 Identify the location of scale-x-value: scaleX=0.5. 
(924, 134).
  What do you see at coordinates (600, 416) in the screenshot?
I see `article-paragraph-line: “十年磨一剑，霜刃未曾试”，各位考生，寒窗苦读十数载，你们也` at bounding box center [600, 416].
++++++
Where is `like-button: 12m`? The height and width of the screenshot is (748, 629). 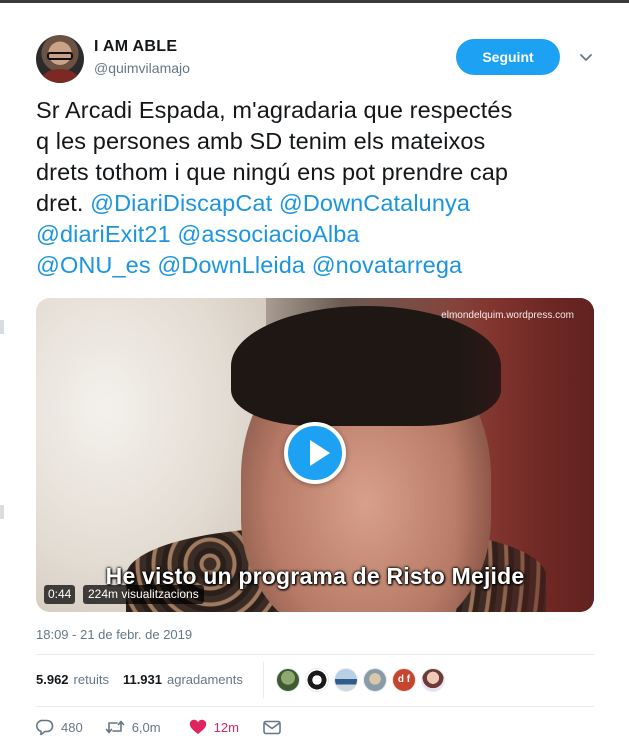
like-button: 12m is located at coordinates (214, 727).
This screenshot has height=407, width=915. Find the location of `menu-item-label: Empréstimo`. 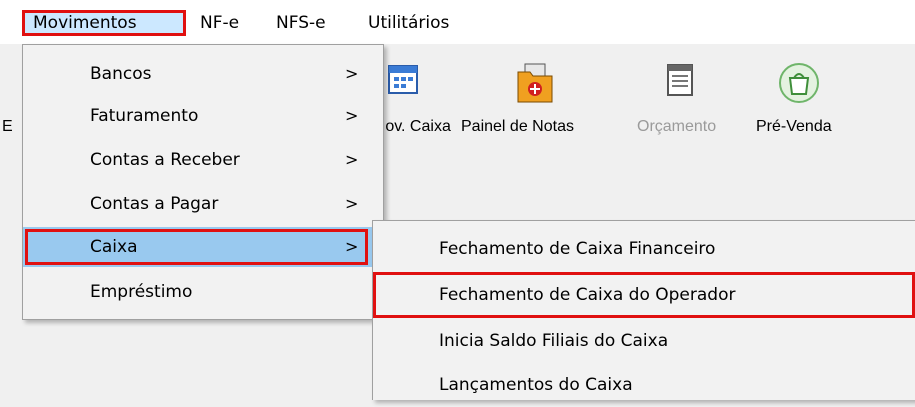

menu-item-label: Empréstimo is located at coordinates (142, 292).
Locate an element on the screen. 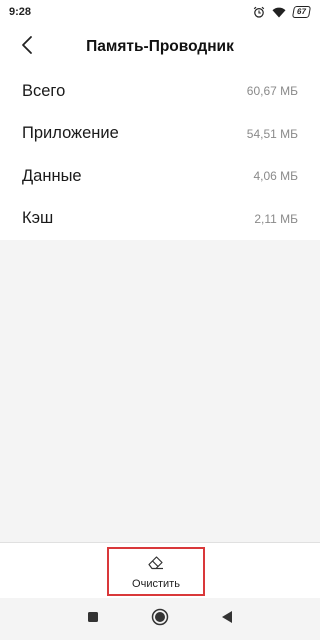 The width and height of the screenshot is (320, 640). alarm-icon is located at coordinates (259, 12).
++++++
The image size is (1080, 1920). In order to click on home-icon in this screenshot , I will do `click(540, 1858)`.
++++++
- [ASSIGNED TASK] Please copy the data word for word, everything from the line that contains "is (748, 629)." down to the line that contains "menu-item-label: Empréstimo is", both of those lines included, leaving the pictures out.

- [WRITTEN SOLUTION]
Where is `like-button: 12m`? The height and width of the screenshot is (748, 629). 
like-button: 12m is located at coordinates (214, 727).
This screenshot has height=407, width=915. Find the location of `menu-item-label: Empréstimo`. 

menu-item-label: Empréstimo is located at coordinates (142, 292).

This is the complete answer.